Polish database of criminal convictions

National Criminal Register (Krajowy Rejestr Karny) is an official database of criminal convictions and other law enforcement data maintained by the Polish Ministry of Justice.

== History and legal basis ==

The National Criminal Register was established on 22 June 2001 by the Act of 24 May 2000 on National Criminal Register and replaced the previously existing Central Register of Convicts (Centralny Rejestr Skazanych) and Central Register of Juvenile Offenders (Centralny Rejestr Nieletnich).

In early 2022, the Ministry of Justice announced a bill to reform the National Criminal Register by allowing some official notices and documents to be shared between authorities by digital means, and hence improving its reliability and currentness. Moreover, the information in the Register is to be linked to the PESEL Register. The proposed changes are aimed at creating a new computer system labelled "KRK 2.0".

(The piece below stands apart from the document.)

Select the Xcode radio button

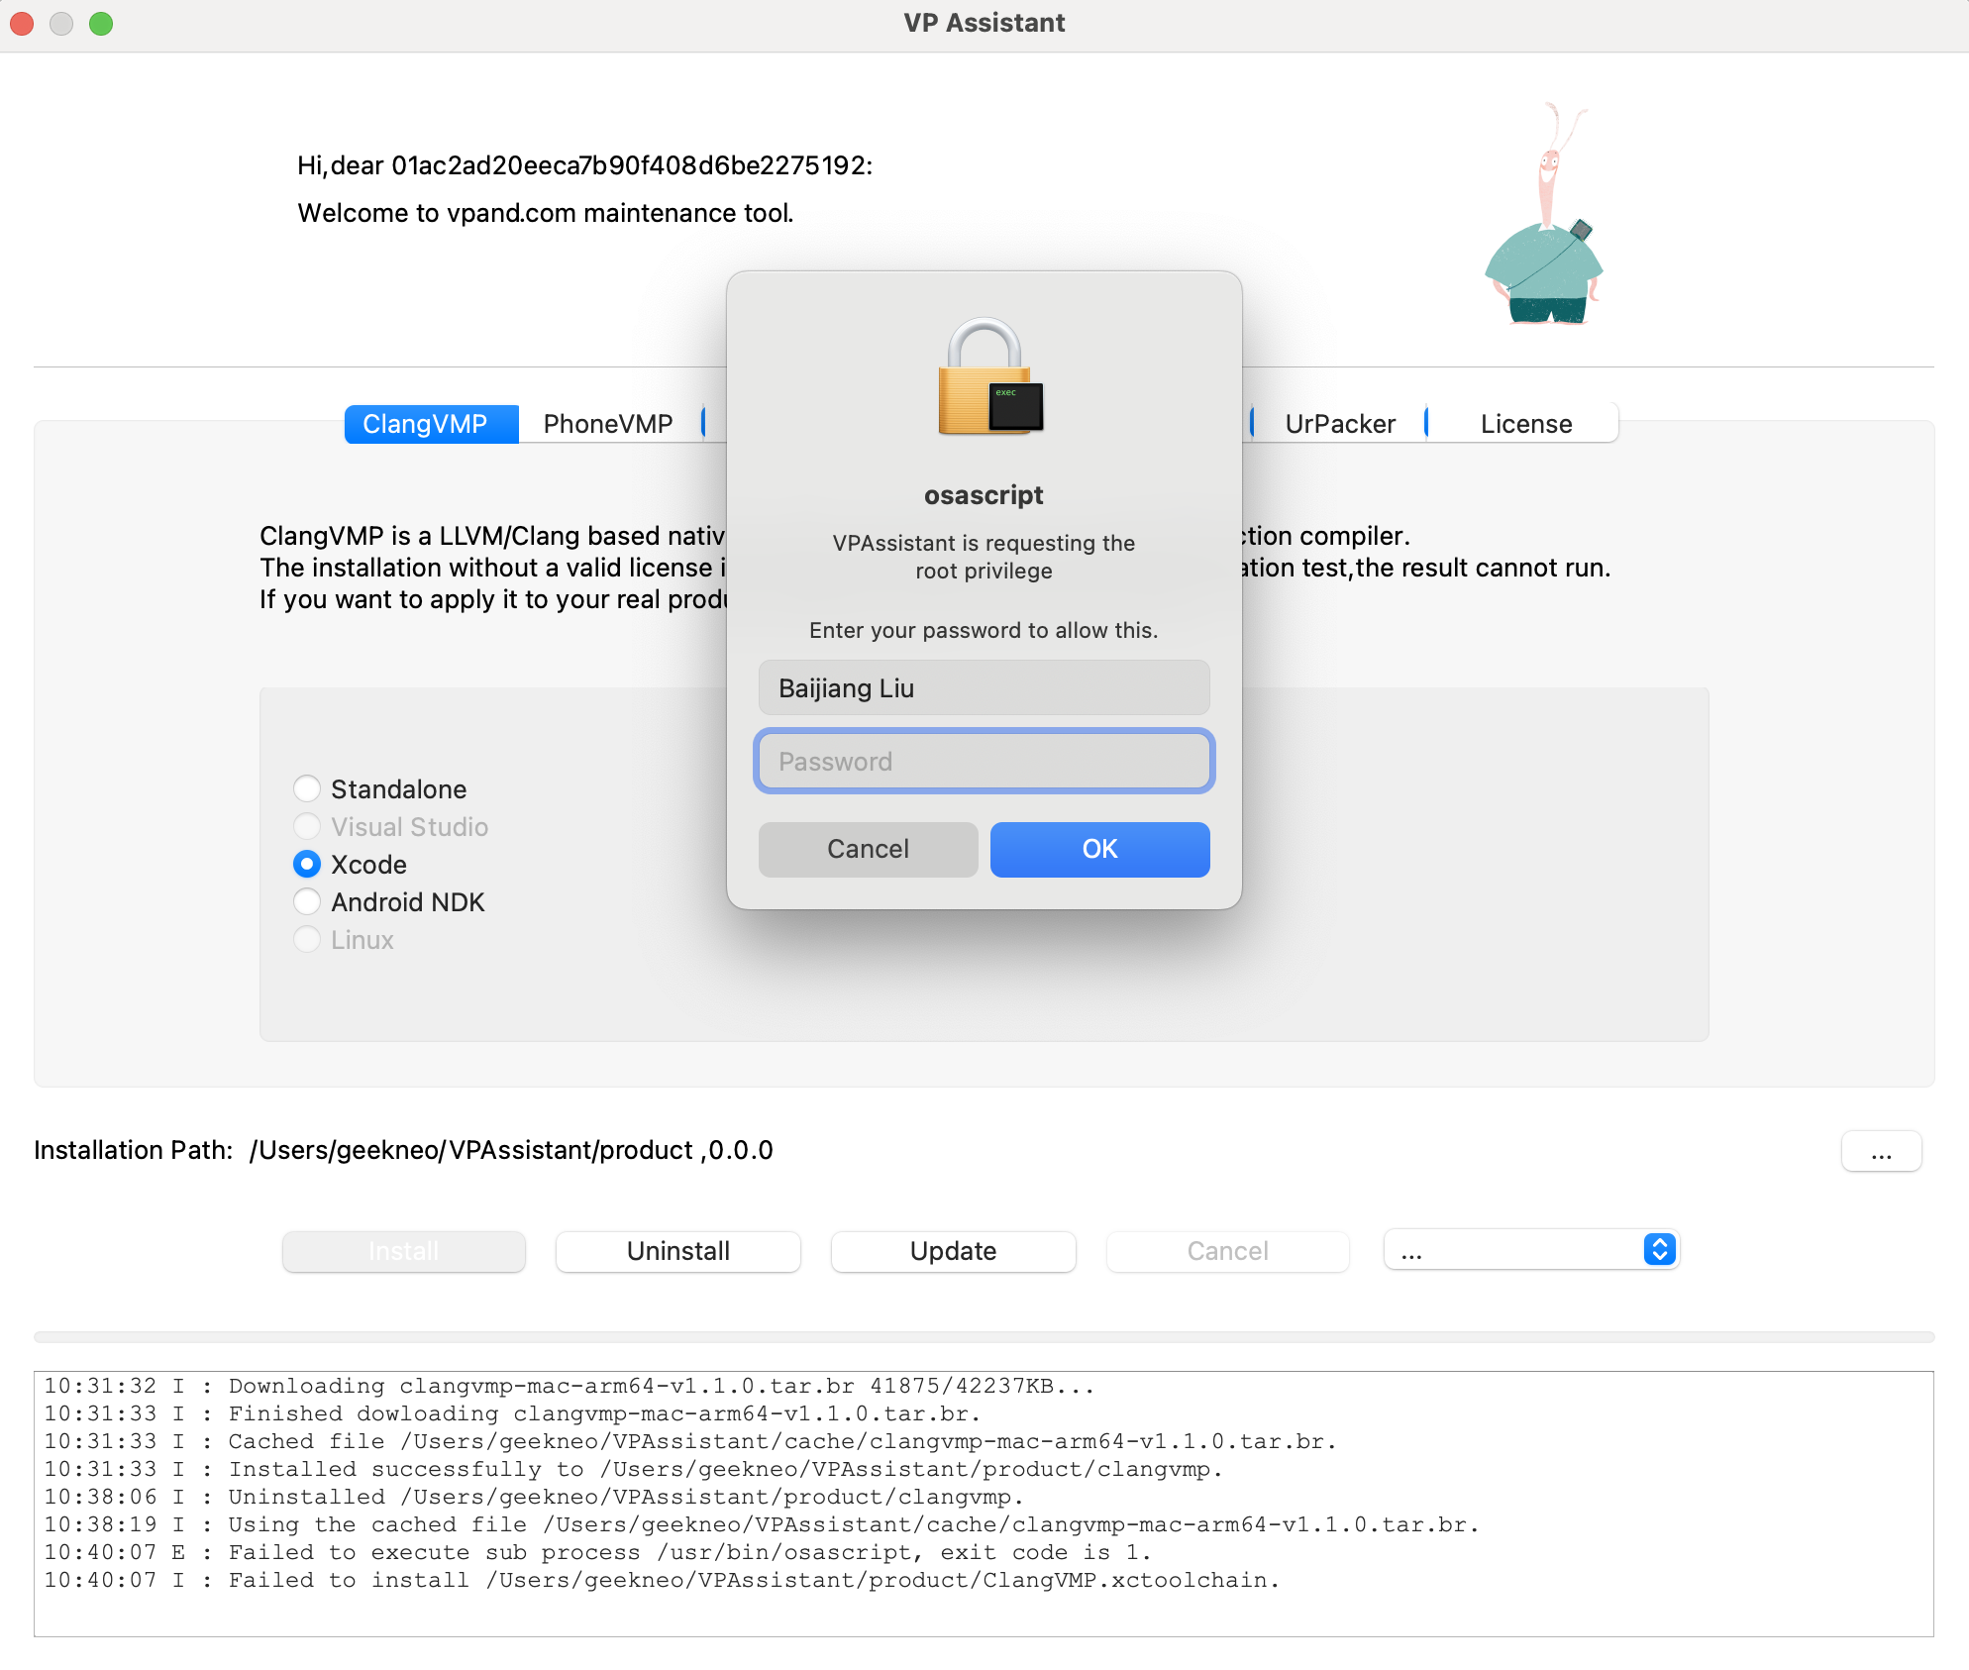point(307,864)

== Data processed and stored ==

The following information is stored in the National Criminal Register:

- data about convictions for criminal offences and tax offences,
- data about persons who received a conditional discharge for a criminal offence or a tax offence,
- data about persons who received a conditional discharge for a criminal offence or a tax offence under amnesty schemes,
- data about Polish citizens convicted by foreign courts,
- data about persons who are subject to court-imposed preventive measures (bail) in cases of criminal or tax offences,
- data about juvenile offenders who were subject to court-imposed educational, corrective or educational-medical measures or were punished under the article 13 or the article 19 of the Act of 26 October 1982 on the procedure for juvenile offenders,
- data about persons who were convicted for a petty (minor) offence and were given a punishment of imprisonment for that offence,
- data about persons who are wanted on an outstanding arrest warrant,
- data about persons who are detained pending trial,
- data about juvenile offenders detained in a juvenile shelter.

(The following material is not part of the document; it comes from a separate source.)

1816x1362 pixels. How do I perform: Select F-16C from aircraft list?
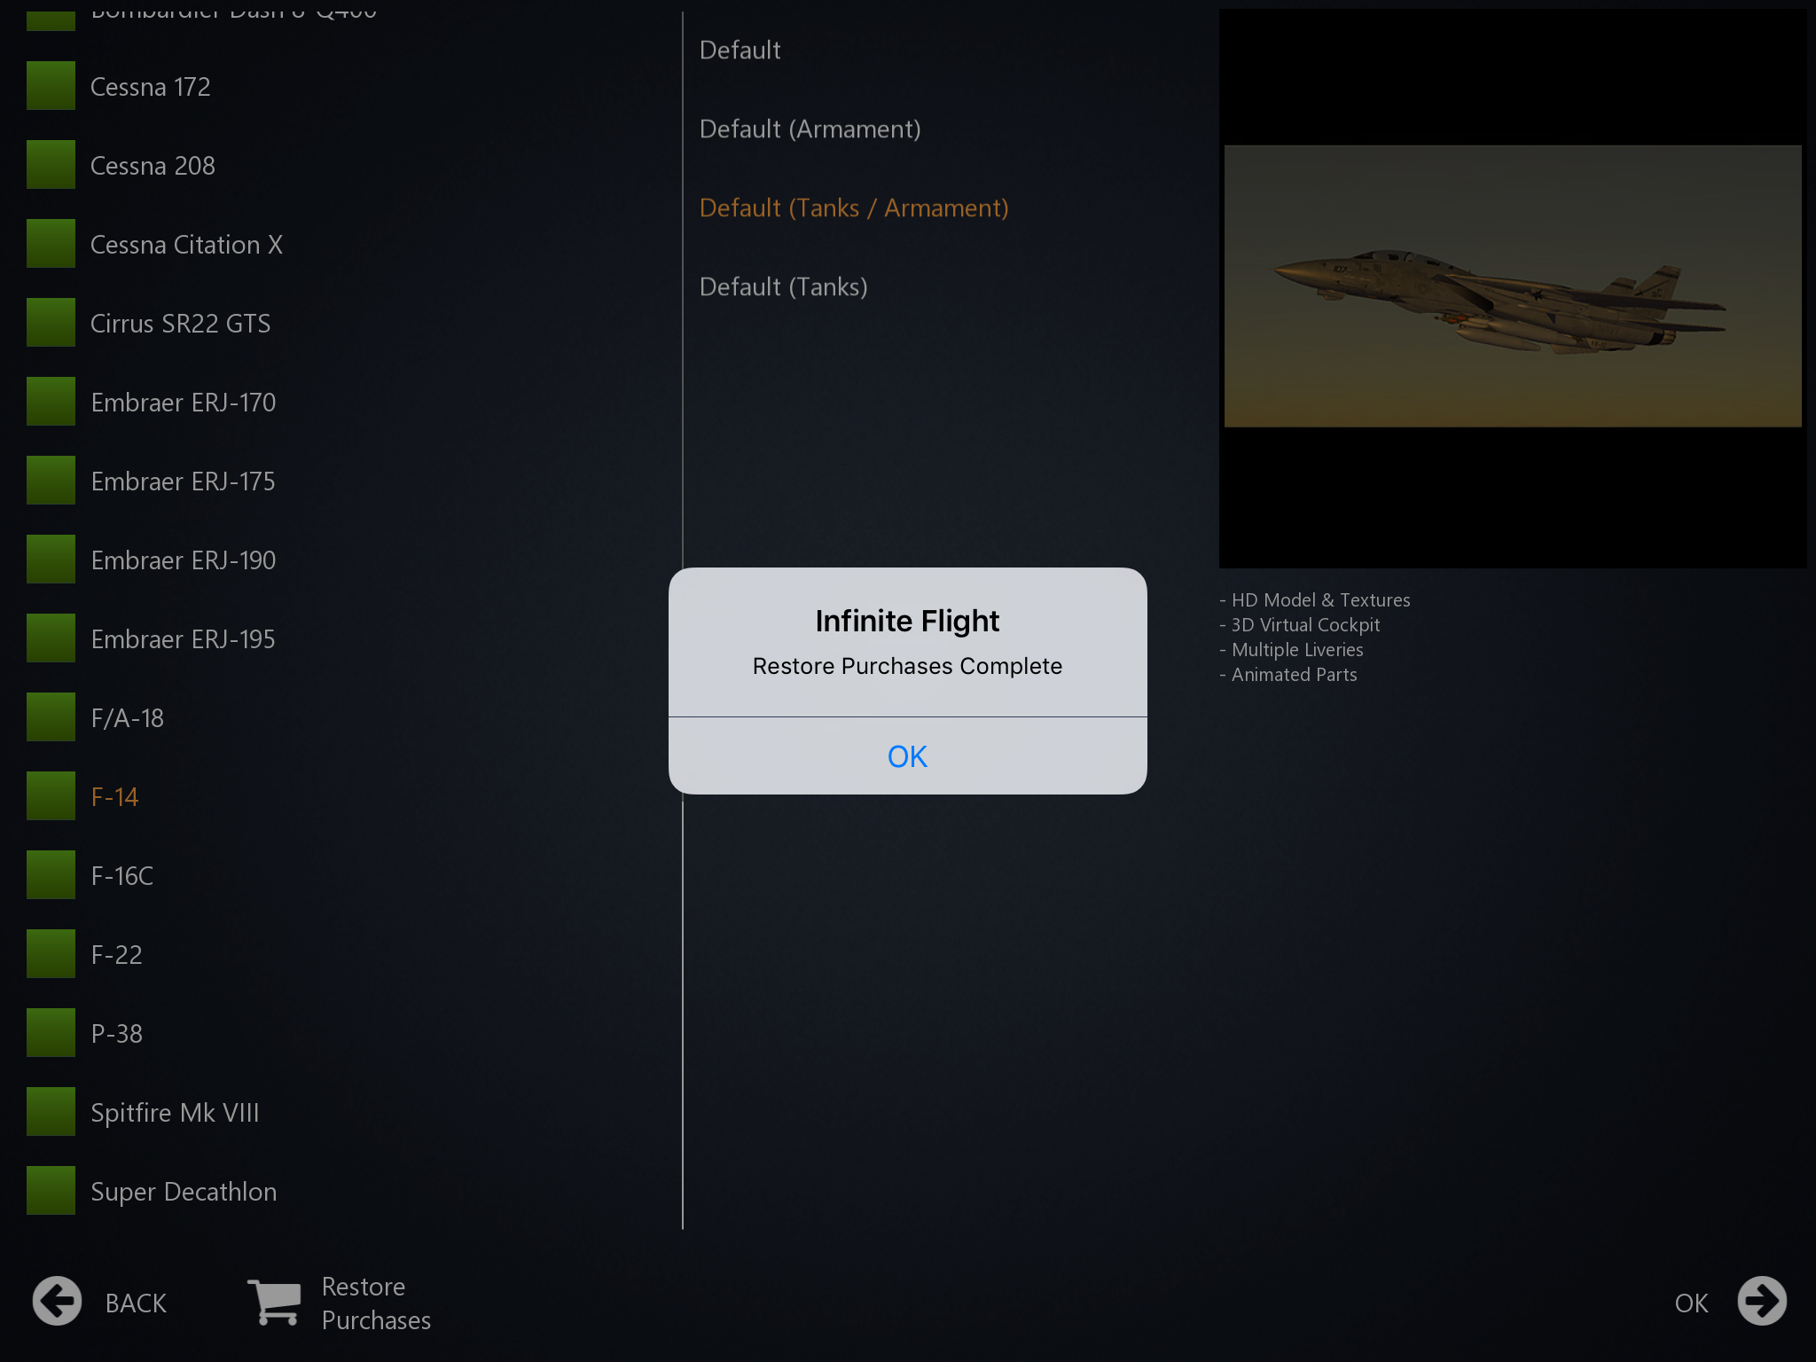coord(122,876)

Data regarding fixed penalty notices (mandat karny) issued and convictions for petty (minor) offences, like traffic violations, are not stored in the Register, unless a custodial sentence was imposed.

=== Accessing data ===

The Register is not public. Access to data is limited to authorities (Policja, prosecutor offices (prokuratura), courts, Foreign Intelligence Agency, Internal Security Agency, Border Guard, Central Anticorruption Bureau, State Protection Service, Military Counterintelligence Service, Military Intelligence Service), data subjects, and, in limited cases, data subjects' employers (when a statue requires an employee to have no criminal record).

As of 2019, data in the Register are accessed as often as 3 million times a year, with 80 per cent of all access requests coming from relevant state authorities.

=== Removal of data ===

Data about convictions are automatically removed when they are considered "spent" under the Polish criminal law. Information about conditional discharges is removed if no further offence is committed within a stated probation period, or when the criminal proceedings resume following breach of the conditions of the discharge. Data about court-imposed preventive measures are removed once they expire. Information is also removed on the event of data subject's death.